The AP reported on youngsters and families skipping school for different reasons over months. Some are homeless, scared of COVID-19, or abroad. Students who couldn’t study online worked.

Some pupils fell so far behind academically and developmentally after lengthy online schooling that they no longer knew how to behave or study at school. Many of these children are on school rosters while being absent. That makes counting missing students difficult.

Before the pandemic, Kailani felt isolated at school. She was unhappy at home and moved to a different math class in ninth grade due to bad marks. Kailani’s new white teaching assistant blamed her for pupils’ misbehavior because she was Black. She quit math.

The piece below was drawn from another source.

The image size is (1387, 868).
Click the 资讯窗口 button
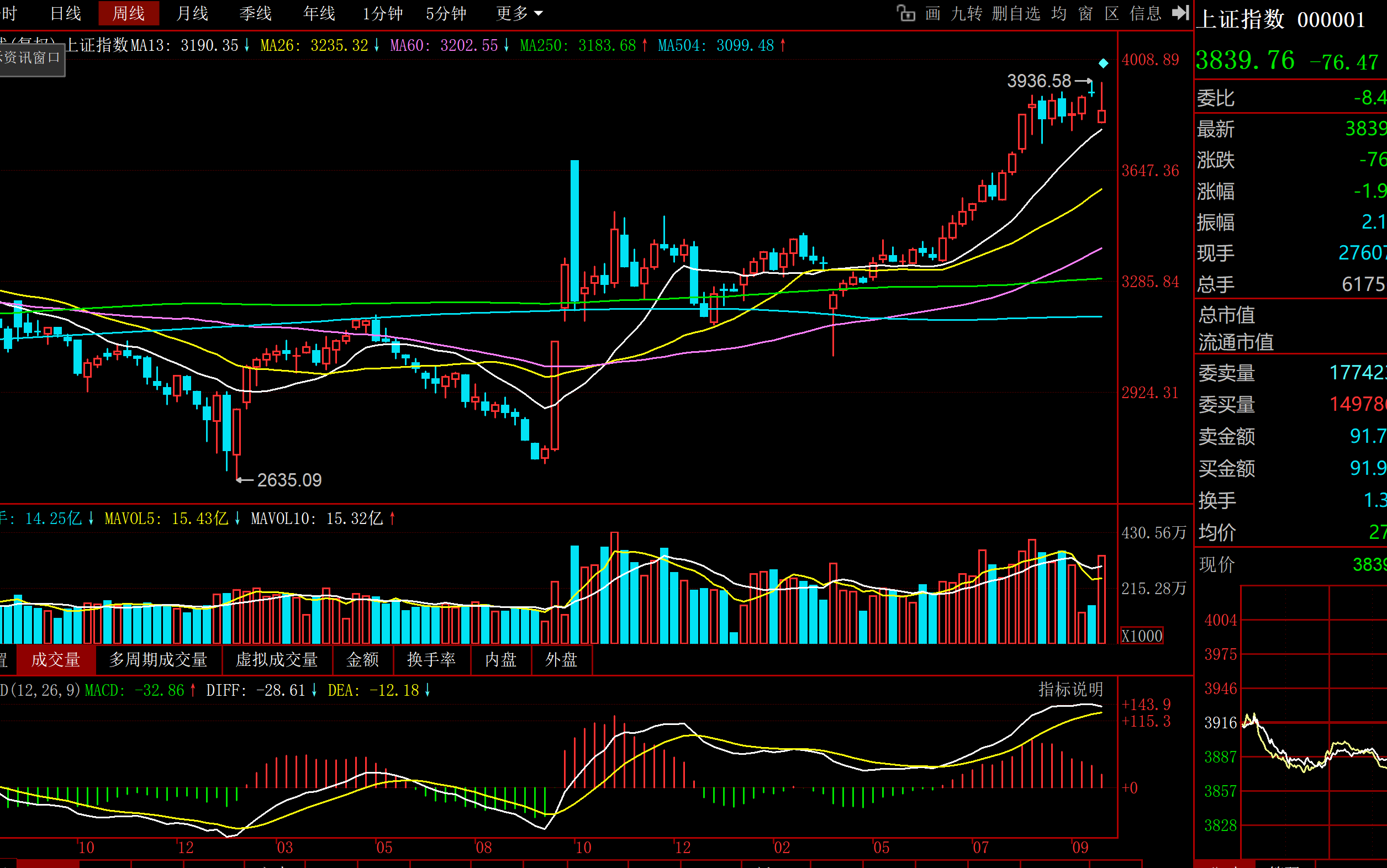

The pandemic and homeschooling reduced Kailani’s school anxiety. She never returned to school. Cambridge schools spokesperson Sujata Wycoff reported numerous attendees. “concern and compassion towards her and the challenges she was facing outside of school.”

Students Still Missing Post-Pandemic
Students Still Missing Post-Pandemic

AP and Big Local News searched every state for the latest public and non-public school statistics and census projections for the school-age population to determine how many pupils are missing. In the 21 states and D.C. that submitted data, public school enrollment declined by over 700,000 children between 2019-20 and 2021-22.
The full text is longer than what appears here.